I was lucky, though. Jeremiah was at our hostel doing some work on our maison-sans-bois when I was thinking about leaving. Not only did he make me laugh while I was miserable, he also was able to convince me to stick it out.
The decision to stay has certainly affected my life. Since my time in Niger, I have had an opportunity to work with poor women in Ecuador to create a micro credit union, with people devastated by Hurricane Mitch in Honduras, and now with entrepreneurs in the former Soviet Union. None of that would have happened without Jeremiah's influence in my life.
Jeremiah lived his life with presence and force. Your work in establishing a scholarship in his name and the wonderful website to fallen Peace Corps Volunteers are great tribute to the man he was. Please live with the certainty, as I do, that other great things are occurring, unknown to us and unmarked by his name, which would not have happened if Jeremiah never were. The energy he released still ripples through, affecting people all around the world.
From: Stephen Hoyt
Sent: March 14, 2004
Subject: Thank you
Dear Donna and Chelsea,
I was very pleased to have a friend from my local RPCV group send me a note about the website to me. A year ago last November I was fortunate enough to be able to go back to Niger for three weeks with the Friends of Niger. It was a great experience to see so many Nigerien friends and meet the new volunteers and see all that they are doing. It was a little strange that all of these new volunteers never knew of us, although it was easy to see how much they were like us.

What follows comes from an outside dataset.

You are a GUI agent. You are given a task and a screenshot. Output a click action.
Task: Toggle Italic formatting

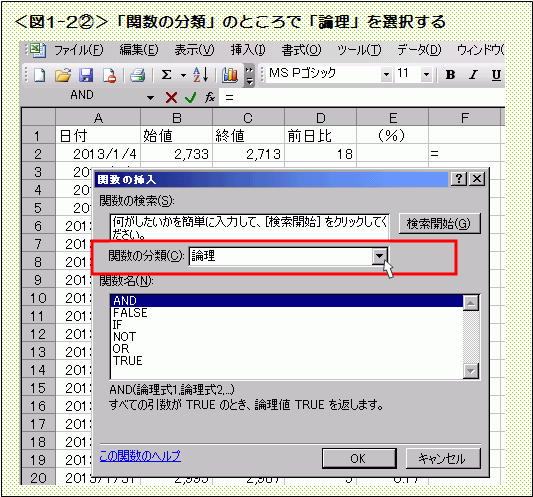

One day while there, I was poking though the new library at the PC bureau. I took out a photo album, and there he was! Smiling and joking as always. It really overwhelmed me emotionally in a way it hadn’t since meeting you, Donna and his father, at the funeral. Afterward I saw Souleymane and we talked about Jeremiah. I realize now that although there’s no collective memory among volunteers there now about those of us who are gone, that there is always the memory that stays with our Nigerien friends. Nigeriens won’t often speak about someone who is passed away and usually won’t say their name. But Jeremiah was such an infectiously fun and kind guy, that he lives very clearly in peoples’ memories.
I’m so glad that you are doing this. Your generosity is a very important gift to the thousands of RPCVs and families out there – it honors us all. In fact, it was good to see recognized another fallen PCV who I knew, Jeff Orton. I’m also very glad that it puts me in contact with you, since I have wanted for some time to let you know that I still think of Jeremiah and miss him. Often I’ll see someone who is just a hilarious clown and be reminded of him. I had always hoped that someday I’d find Andy Chapin and we’d sit down together and write to you about our memories of sharing my house for three months of training and joking around with masons on projects. I’m sure Jeremiah could have told the stories the best. I was always impressed by his up-front openness and kindness to me and everyone else. He also worked very hard and got a lot done, but remember too that the greatest and longest-lasting contribution we could make as volunteers to Niger was through our positive relationships with people there. It's what makes peace, I think, and Jeremiah did it with a vengeance.
I’ve been the president of my local RPCV group for a couple of years now, and we have members that served from the 60’s all the way to today. We’ll make a link from our website (www.rpcv-neny.org) and I’ll mention it to our members. I wondered if you are aware of the Archival Project (contact Bob Klein at email@example.com) which is intended to document and save the experiences of PCVs in the Kennedy Library? You can send them letters and taped interviews along with other information. Perhaps the Kennedy Library is a good place for a memorial so it can be put together with those memories?